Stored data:
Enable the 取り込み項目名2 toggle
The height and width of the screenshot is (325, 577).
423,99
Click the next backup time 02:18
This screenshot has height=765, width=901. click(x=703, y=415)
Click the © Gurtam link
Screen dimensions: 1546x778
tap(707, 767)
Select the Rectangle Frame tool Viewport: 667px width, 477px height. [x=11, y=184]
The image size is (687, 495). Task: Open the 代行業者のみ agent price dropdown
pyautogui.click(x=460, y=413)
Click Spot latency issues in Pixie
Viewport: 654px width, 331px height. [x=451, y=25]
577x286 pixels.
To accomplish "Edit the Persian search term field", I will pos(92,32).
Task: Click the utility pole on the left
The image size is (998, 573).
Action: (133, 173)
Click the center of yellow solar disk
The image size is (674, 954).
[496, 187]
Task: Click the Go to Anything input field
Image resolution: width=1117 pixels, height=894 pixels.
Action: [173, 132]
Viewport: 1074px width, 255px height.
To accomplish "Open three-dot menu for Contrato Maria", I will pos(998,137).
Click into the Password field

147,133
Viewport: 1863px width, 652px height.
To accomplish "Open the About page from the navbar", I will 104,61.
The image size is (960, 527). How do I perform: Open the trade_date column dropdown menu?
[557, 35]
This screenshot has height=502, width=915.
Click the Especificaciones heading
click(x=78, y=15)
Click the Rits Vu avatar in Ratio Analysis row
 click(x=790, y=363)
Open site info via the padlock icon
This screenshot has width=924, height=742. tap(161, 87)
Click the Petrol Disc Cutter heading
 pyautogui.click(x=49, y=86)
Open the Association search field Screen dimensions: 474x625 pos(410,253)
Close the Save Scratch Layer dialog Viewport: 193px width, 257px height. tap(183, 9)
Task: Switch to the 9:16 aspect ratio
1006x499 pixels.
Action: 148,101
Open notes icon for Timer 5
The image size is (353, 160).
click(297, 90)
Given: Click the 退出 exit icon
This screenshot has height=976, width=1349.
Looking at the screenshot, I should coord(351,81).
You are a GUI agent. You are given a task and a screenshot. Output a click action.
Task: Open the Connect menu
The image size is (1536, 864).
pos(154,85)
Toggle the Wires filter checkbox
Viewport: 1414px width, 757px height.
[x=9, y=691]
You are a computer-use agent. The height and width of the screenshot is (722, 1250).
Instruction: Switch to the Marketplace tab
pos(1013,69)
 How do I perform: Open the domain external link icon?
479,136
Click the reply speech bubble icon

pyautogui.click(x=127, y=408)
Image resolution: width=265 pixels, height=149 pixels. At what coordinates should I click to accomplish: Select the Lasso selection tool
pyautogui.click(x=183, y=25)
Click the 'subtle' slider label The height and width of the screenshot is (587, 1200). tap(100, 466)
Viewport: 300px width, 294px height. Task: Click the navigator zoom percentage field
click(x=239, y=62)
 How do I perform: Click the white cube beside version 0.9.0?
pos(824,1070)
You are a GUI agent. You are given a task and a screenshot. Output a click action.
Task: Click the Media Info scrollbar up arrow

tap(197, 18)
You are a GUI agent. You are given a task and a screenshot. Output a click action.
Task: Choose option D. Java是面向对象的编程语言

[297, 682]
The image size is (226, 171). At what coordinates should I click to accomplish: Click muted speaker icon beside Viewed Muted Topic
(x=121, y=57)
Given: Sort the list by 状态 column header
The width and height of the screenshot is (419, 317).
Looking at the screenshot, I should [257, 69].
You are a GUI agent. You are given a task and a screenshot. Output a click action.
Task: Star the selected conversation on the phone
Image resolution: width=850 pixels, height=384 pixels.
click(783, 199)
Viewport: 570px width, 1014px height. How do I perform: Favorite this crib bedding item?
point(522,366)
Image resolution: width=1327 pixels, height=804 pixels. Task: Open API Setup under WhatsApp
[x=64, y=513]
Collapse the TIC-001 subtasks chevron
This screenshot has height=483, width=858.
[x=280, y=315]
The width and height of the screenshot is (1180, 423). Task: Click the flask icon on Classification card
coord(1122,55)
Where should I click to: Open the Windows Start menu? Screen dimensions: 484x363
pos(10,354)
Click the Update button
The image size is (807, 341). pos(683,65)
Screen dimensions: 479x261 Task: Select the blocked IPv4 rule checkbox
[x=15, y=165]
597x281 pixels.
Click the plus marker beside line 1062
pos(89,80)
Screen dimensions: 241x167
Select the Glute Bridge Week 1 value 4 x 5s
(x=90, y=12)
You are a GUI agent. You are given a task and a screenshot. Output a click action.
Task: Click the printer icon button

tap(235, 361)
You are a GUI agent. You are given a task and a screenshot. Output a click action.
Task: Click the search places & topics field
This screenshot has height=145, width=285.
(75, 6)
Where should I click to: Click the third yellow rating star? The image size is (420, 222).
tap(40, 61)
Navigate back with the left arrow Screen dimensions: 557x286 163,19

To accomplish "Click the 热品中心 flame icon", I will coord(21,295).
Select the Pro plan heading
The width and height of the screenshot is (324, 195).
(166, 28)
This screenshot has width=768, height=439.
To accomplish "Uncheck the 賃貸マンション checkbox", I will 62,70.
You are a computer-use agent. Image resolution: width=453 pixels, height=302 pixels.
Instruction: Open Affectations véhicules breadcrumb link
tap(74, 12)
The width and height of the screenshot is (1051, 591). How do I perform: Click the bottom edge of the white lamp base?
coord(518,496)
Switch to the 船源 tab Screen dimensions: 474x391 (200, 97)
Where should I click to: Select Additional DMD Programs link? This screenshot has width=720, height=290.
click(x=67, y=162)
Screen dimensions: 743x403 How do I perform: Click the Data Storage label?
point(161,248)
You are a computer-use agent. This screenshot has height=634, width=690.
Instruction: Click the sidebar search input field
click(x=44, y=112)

To do: Render the stored data, from the line containing "The image size is (960, 527)." down to the line containing "This screenshot has width=924, height=742.", as a JSON list of strings with one string per line and blank lines omitted.

Solution to this exercise:
[
  "The image size is (960, 527). How do I perform: Open the trade_date column dropdown menu?",
  "[557, 35]",
  "This screenshot has height=502, width=915.",
  "Click the Especificaciones heading",
  "click(x=78, y=15)",
  "Click the Rits Vu avatar in Ratio Analysis row",
  " click(x=790, y=363)",
  "Open site info via the padlock icon",
  "This screenshot has width=924, height=742. tap(161, 87)"
]